U.S. News and World Report ranked Navy’s undergraduate engineering program as one of the top five in the country.
Wells got the nod for academy admission in late April. Walden relayed the good news.
“He called Jimmy on his cellphone while he was still in school,” Illene Wells said.
After the Walden call, Wells didn’t slack up on his studies, and in fact, embarked on a physical conditioning regimen including weights, running and exercise to prepare himself for the academy. He didn’t neglect some of his favorite activities.
“He spent a lot of time fly-fishing and hiking,” said Larry Wells. “There’s not a lot of time for those pursuits at the academy.”
The Navy will only allow Wells three cell phone calls over his six-week training. He will not have access to television, music, the Internet or movies as he learns seamanship basics, navigation, damage control, sailing and handling yard patrol craft. Infantry drill and weapons training is also on the agenda.

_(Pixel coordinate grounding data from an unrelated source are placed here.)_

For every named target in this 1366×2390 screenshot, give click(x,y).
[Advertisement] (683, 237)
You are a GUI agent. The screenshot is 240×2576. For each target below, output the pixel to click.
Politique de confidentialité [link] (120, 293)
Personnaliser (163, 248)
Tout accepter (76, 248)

Wells can again visit with his family after the training in August. They will return to Annapolis Aug. 9-12. Thanksgiving is the earliest date he can visit Wallowa County.
After his four-year Annapolis stint, Wells will serve five years on active duty as an officer.
“Post military, I’m sure he’ll have some great opportunities,” Larry Wells said.
Wells, athletic director for Enterprise Public Schools, added he’d like to see more of the county’s students consider service academies after graduation.
“Service academies like these kids that come from rural areas,” he said. “They’re typically more involved in sports, leadership and club activities. I know service academies are not for everyone, but I’d like to see more of our kids consider it.”
Illene Wells noted that her son’s hard work paid off with the academy admission.
“This is his accomplishment,” she said. He’s a good kid and a smart kid with good values who stayed out of trouble and did well in school. He really deserved this.”